Blade Runner 2049 is neither a short movie — though there’s not a wasted moment in its two hours and 43 minutes — nor a simple one: This critic needed two viewings before even trying to make sense of it on the page And it comes with homework — you’ll need to have seen the original, and it wouldn’t hurt to watch the three official shorts, called Black Out 2022, Nexus Dawn and 2048. Among other things, they explain the reason why records of replicants were mostly wiped out, making the job of blade runners that much harder.

K’s investigation is driven by his boss, played by Robin Wright walking a tightrope between sternness and empathy.

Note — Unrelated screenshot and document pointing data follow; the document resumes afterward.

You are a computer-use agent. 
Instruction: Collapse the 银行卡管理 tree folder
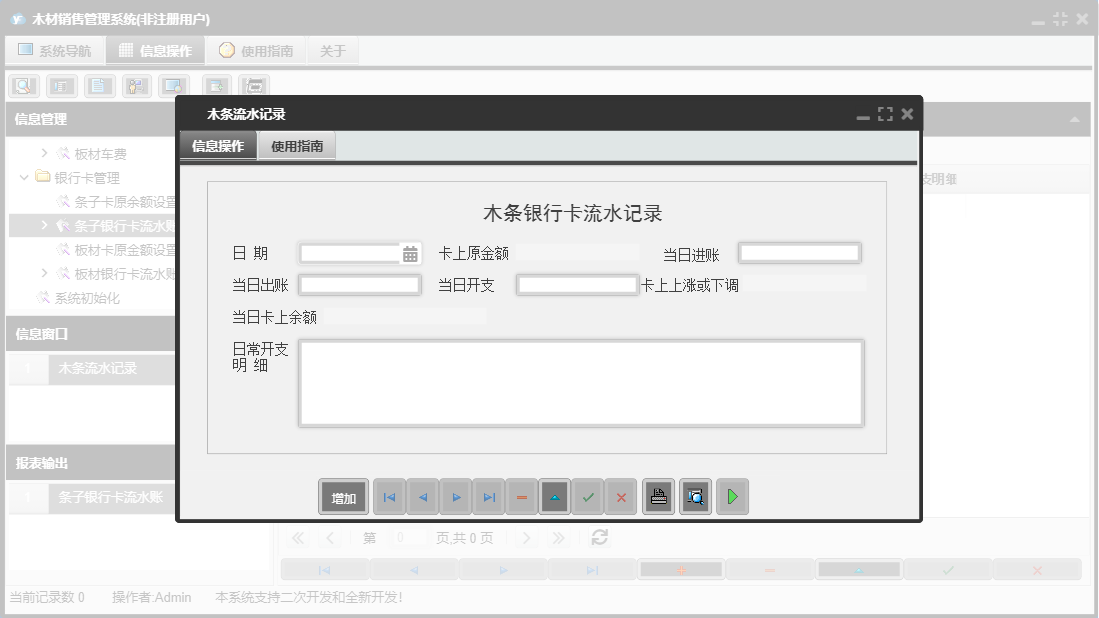click(x=23, y=176)
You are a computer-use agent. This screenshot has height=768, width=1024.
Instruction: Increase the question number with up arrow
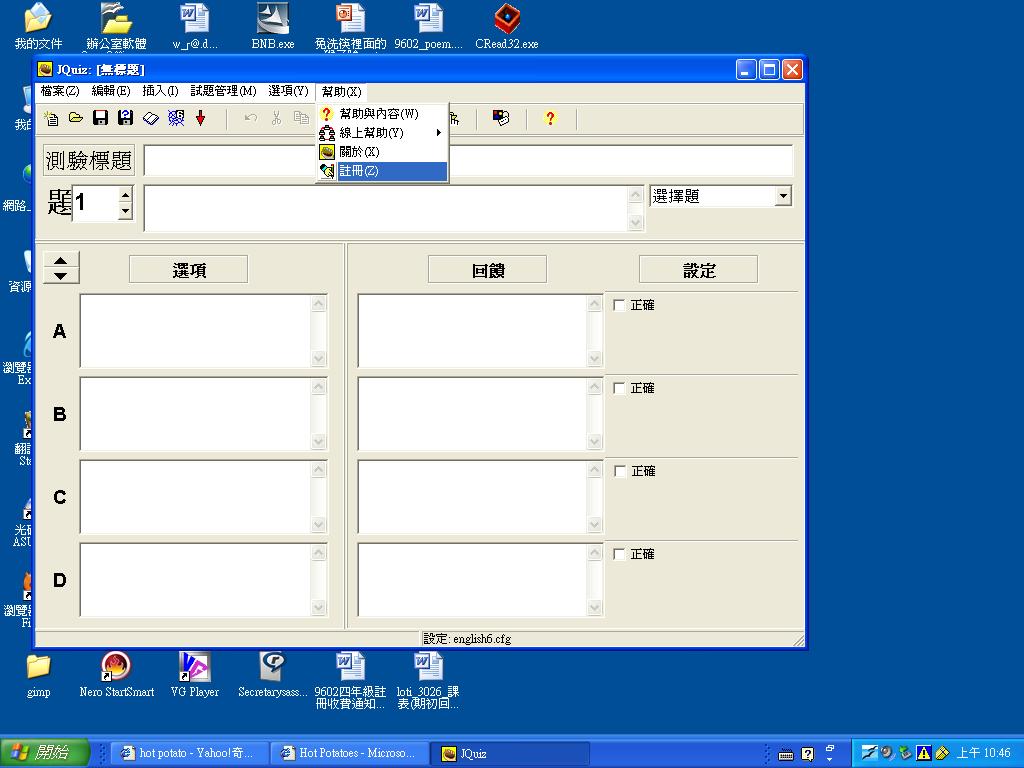(125, 194)
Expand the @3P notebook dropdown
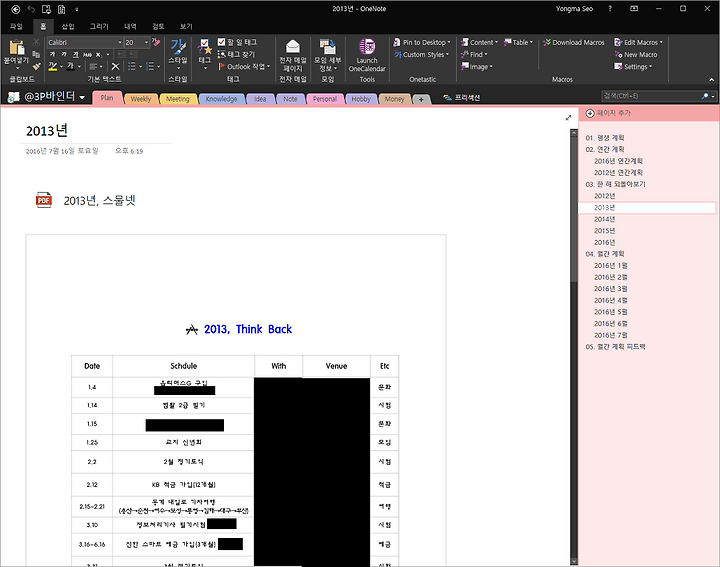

But he’ll also cross paths with Jared Leto’s industrialist Niander Wallace, who couches his talk of replicant creation in biblical terms. There’s also Luv (Sylvia Hoeks), Wallace’s frighteningly efficient henchwoman. And of course Deckard, who doesn’t appear until the film’s final hour, but is vital to its resolution.

The new movie features a screenplay by Michael Green (Logan) and by Hampton Fancher, who co-wrote the original movie. Fancher acts as a kind of curatorial bridge between Ridley Scott, who directed the first movie and produced this one, and Denis Villeneuve (Arrival, Sicario), the visionary Quebec director who has somehow managed here to create the perfect fusion of old and new.

How to describe that result? There’s actually a scene in the movie that manages it. A character in the act of artistic creation is visited by another. Briefly distracted, she says: “Just a moment.” And then: “Beautiful, isn’t it?” Yes, it is.